4. Vrelo Bune, Bosnia and Herzegovina

A unique blend of nature, history, and architecture, Velo Brune is an ensemble located at the Buna river spring just 12 kilometres from the historic city of Mostar. It’s a one-of-a-kind sight and known to be one of Europe’s most beautiful springs, as it cascades from a 15-metre wide karstic cavern beneath a tall cliff. The Mediterranean climate here makes it perfect for visiting all year long, but the best times are still in spring or summer. While you’re here, hop over to the nearby village of Blagaj, where you can visit a marvellous 16th-century monastery with unique elements of Ottoman architecture.

Here’s a four-day itinerary to help you adventure through Bosnia like a boss!
Bossing It In Bosnia 

5. Tara National Park, Serbia

No matter the weather, visiting Tara National Park all year round is a real treat. In spring and summer, get ready for a serene and uplifting vacation. The air is fresh and pure, making Tara an idyllic destination for people wanting to escape from the hustle and bustle of the daily grind. Go cycling or fishing, rent kayaks or motorboats, sail, paddleboard, or hike up to riveting viewpoints like Banjska Stena or Bilješka Stena to see the magnificent glory of this park. In winter, you indulge in some snowy sporting activities.
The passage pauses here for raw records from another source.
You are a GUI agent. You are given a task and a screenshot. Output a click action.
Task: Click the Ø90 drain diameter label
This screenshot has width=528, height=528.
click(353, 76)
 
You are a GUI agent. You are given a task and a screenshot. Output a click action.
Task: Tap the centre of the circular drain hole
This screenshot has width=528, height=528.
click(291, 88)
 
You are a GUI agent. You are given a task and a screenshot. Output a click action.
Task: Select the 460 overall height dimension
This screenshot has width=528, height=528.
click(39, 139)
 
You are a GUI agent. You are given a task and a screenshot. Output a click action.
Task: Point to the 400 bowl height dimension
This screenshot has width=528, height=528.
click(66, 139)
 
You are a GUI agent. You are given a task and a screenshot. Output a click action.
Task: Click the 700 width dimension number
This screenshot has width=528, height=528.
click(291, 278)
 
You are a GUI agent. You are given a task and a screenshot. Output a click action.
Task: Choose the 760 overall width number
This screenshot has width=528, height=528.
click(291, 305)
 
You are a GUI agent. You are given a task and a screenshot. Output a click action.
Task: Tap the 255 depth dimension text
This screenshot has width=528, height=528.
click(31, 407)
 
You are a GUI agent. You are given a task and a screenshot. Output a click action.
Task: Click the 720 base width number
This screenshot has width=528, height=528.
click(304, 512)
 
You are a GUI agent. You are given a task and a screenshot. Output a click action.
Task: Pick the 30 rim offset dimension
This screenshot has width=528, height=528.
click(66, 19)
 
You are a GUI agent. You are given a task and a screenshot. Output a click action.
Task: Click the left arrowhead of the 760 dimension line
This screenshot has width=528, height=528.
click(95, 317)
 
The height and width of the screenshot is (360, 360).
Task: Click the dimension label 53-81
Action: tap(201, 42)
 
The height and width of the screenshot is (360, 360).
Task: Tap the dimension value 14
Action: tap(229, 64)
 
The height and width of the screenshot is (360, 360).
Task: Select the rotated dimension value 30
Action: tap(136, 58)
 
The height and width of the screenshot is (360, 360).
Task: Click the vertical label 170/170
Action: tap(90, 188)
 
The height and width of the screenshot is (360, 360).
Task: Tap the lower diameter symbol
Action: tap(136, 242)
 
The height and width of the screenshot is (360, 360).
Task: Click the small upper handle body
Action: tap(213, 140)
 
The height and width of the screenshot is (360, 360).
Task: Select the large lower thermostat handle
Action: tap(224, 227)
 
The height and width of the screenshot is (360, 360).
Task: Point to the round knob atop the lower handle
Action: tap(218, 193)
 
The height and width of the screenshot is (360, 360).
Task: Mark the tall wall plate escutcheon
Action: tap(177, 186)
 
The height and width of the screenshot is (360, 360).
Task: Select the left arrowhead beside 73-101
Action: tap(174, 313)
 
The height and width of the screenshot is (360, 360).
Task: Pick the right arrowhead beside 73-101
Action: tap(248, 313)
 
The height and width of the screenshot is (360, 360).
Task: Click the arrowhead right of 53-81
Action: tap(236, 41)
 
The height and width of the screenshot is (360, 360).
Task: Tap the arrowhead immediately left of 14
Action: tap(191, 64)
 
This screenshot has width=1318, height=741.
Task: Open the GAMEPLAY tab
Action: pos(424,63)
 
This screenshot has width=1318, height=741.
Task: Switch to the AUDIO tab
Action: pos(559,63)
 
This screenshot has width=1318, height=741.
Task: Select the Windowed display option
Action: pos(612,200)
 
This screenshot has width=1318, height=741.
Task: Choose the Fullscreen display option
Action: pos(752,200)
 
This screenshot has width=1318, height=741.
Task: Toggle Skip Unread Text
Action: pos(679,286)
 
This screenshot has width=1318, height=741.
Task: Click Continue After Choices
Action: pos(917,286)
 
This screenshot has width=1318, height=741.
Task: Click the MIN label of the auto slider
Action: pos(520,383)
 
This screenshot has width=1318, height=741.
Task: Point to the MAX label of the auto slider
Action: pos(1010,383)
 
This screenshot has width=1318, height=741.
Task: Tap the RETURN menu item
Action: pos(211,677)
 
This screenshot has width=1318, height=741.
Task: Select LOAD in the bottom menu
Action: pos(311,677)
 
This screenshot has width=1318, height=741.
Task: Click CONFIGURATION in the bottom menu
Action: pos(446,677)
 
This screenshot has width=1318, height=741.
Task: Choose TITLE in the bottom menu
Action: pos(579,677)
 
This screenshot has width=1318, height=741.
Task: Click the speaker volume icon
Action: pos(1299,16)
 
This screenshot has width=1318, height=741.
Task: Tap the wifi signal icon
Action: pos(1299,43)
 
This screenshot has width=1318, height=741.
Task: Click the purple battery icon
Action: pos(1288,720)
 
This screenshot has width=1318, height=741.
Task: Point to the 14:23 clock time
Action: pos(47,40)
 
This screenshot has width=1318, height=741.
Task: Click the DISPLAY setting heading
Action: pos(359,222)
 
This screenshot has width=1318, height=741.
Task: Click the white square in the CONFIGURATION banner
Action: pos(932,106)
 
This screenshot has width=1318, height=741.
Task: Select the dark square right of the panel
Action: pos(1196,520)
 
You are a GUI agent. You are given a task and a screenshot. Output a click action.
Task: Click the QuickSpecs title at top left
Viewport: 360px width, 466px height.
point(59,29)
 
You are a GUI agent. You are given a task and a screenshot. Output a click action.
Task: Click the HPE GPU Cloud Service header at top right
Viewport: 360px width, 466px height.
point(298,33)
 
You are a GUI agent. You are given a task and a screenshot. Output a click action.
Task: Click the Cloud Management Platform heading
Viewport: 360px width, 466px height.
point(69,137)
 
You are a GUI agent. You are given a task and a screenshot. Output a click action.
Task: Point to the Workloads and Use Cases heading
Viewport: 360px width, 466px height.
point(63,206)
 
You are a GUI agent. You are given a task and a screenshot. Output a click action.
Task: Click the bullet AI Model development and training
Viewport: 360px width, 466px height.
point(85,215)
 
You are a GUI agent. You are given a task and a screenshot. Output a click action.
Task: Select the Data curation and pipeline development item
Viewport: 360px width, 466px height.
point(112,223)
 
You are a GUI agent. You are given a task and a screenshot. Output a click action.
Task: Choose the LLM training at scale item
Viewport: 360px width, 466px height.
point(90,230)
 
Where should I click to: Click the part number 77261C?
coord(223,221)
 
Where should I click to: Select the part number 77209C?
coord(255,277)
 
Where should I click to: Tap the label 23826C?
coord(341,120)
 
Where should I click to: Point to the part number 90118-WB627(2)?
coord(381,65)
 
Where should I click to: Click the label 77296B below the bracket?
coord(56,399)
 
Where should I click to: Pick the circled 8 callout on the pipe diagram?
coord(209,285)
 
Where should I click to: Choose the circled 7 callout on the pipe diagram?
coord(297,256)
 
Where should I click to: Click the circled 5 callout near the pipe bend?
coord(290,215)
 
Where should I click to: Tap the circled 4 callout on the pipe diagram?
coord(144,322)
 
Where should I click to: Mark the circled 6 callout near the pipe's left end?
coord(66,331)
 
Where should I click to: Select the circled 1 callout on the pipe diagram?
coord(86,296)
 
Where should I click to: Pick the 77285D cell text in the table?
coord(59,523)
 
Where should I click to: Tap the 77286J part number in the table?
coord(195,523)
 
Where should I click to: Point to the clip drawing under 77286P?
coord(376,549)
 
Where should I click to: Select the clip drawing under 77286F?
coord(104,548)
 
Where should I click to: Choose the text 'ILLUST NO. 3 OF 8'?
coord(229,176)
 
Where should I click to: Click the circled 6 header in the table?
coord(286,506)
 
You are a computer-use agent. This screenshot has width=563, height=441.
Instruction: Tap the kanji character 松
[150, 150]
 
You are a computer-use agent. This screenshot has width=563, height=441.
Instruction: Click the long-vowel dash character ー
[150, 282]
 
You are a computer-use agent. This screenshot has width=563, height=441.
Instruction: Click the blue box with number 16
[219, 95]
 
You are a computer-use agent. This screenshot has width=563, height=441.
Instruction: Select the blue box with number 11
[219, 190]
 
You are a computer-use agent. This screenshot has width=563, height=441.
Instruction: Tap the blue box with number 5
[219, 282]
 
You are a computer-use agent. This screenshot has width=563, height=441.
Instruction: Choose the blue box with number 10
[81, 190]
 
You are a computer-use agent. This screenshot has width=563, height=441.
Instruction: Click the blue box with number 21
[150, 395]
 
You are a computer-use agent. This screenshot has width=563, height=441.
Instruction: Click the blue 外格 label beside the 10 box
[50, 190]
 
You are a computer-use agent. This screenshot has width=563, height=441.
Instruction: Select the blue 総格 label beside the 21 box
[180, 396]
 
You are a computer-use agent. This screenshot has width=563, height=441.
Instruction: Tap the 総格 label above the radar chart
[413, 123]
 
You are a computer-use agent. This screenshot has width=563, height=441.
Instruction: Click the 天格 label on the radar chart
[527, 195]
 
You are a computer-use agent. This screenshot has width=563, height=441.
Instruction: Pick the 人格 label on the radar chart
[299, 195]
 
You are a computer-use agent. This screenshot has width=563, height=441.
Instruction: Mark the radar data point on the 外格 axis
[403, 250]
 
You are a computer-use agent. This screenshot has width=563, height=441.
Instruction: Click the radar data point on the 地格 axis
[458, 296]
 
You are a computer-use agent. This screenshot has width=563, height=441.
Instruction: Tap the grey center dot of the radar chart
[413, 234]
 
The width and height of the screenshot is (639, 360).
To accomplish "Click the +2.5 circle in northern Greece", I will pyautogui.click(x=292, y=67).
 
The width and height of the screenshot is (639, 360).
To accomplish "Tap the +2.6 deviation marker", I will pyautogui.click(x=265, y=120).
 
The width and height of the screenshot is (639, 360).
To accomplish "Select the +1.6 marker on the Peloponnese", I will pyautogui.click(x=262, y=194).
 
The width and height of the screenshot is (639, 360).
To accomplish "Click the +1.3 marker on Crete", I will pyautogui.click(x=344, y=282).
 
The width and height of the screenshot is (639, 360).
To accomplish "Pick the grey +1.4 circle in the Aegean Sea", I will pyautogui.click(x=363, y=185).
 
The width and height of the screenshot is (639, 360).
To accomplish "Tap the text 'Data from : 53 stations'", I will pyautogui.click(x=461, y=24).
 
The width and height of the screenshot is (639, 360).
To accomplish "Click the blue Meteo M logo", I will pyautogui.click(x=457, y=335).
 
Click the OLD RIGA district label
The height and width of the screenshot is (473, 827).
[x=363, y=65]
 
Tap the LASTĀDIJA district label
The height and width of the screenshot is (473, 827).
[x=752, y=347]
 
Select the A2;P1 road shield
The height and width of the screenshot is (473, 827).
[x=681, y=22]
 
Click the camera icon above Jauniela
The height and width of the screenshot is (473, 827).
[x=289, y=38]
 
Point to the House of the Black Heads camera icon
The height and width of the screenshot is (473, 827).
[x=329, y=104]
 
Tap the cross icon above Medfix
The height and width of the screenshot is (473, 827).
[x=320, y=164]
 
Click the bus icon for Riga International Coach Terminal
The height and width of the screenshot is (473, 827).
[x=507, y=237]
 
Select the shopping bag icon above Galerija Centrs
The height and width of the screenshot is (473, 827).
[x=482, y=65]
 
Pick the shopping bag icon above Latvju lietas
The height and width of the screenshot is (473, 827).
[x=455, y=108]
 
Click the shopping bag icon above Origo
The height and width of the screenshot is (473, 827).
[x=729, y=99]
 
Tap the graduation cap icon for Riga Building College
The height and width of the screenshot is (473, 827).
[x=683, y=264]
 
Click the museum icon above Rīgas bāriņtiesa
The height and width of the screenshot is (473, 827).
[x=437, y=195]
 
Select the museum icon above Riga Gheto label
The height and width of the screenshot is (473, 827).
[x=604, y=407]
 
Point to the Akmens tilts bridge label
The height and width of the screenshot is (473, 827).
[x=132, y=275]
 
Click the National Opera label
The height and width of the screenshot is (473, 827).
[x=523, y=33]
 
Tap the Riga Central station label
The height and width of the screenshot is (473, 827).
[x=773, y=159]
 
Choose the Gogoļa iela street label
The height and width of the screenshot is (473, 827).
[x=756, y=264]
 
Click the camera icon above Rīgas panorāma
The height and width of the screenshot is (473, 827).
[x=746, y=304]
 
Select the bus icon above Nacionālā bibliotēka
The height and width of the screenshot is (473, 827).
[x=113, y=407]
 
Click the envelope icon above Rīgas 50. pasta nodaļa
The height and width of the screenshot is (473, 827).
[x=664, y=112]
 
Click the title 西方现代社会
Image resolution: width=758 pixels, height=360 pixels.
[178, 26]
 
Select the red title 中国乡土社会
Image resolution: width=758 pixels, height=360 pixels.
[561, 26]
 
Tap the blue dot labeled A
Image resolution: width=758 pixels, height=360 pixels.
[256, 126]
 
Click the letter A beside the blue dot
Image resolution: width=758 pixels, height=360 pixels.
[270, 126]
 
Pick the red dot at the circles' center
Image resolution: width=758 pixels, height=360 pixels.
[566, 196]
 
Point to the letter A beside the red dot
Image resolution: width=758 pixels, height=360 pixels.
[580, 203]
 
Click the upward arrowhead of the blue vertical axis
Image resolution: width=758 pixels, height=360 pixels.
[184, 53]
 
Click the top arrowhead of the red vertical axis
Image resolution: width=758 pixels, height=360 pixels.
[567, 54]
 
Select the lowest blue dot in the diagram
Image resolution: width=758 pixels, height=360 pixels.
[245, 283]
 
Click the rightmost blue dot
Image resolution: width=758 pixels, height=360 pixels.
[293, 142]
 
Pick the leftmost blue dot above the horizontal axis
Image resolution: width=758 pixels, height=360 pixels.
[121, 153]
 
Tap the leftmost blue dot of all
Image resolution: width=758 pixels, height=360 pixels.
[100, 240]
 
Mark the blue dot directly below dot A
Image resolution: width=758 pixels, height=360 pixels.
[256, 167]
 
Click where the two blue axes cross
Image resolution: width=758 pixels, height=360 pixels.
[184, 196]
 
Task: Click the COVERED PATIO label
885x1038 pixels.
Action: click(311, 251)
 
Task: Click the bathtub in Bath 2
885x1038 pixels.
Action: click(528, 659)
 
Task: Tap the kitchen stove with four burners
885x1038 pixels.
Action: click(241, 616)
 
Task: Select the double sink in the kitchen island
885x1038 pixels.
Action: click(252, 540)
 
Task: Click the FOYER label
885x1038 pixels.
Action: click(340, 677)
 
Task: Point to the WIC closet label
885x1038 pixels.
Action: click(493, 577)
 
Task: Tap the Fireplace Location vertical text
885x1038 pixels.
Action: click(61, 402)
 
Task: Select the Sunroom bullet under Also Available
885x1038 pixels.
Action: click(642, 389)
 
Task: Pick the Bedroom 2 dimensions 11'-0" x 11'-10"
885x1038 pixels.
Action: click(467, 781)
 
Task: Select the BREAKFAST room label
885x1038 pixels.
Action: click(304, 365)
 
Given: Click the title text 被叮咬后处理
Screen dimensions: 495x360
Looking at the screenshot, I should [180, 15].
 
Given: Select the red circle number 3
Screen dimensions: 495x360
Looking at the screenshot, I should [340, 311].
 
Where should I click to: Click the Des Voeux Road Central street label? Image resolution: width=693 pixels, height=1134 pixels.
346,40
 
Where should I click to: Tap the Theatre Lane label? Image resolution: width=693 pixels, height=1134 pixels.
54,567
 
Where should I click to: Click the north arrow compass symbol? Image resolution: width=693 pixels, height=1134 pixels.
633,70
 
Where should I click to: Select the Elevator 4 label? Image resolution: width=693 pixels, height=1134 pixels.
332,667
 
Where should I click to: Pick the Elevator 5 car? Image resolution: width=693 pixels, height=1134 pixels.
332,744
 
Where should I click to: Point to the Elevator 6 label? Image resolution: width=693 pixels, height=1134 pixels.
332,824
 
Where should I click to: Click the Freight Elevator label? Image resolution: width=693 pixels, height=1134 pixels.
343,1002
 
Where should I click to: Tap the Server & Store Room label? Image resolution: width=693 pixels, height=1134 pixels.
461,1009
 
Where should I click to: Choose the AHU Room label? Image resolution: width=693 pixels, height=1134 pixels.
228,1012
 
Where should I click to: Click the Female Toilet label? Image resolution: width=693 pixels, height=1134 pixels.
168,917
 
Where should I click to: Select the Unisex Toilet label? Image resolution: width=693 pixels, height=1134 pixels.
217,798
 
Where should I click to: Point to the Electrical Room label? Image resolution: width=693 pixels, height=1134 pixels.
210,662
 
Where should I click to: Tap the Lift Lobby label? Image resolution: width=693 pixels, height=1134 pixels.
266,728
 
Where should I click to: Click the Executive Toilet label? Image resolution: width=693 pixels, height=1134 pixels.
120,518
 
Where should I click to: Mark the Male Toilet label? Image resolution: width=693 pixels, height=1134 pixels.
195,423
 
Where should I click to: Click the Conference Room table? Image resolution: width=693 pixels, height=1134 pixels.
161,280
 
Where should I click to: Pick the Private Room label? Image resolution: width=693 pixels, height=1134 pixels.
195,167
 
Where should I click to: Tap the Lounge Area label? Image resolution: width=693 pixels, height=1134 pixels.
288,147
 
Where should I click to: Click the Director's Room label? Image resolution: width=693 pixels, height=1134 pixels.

6. Belogradchik Cliffs, Bulgaria

Standing over the Balkan Mountains, this natural phenomenon is unique in that these strange sandstone and conglomerate rock formations stretch roughly 30 kilometres long and seven kilometres wide. Of course, it’s imperative that you visit Belogradchik Fortress for a taste of Roman history and an amazing view of these rocks that come in varying shades of red and yellow. For those more inclined to adventure, there are five beautiful eco-trails to explore nearby.

7. The Devil’s Town, Serbia

In Serbia’s deep south, Devil’s Town is actually a cluster of more than 200 pyramid-like stone formations that eerily loom overhead at between two and 15 metres high. Nobody can say with certainty when, where, or why this natural treasure has been named so notoriously. Although, local whispers have it that the rocks took form when the guests of an incestuous wedding were petrified by an offended god… pretty spooky stuff. Science, however, says that these rock formations were caused by erosion. However they came to be, many people flock from afar to see them and the two adjacent acid water springs that together make an utterly whimsical sight.

8. Bled, Slovenia

Another Slovenian jewel is a sweet Alpine delight that has it all. Upon arrival in the fairy tale town of Bled, what immediately stands out is a small island with a 17th-century church in its centre that’s surrounded by a glistening blue lake against a background of snow-capped peaks in the distance. Adding to its storybook charm is a simply stunning medieval castle overlooking the lake on top of a hill. In other words, Bled’s like a Disney movie come to life.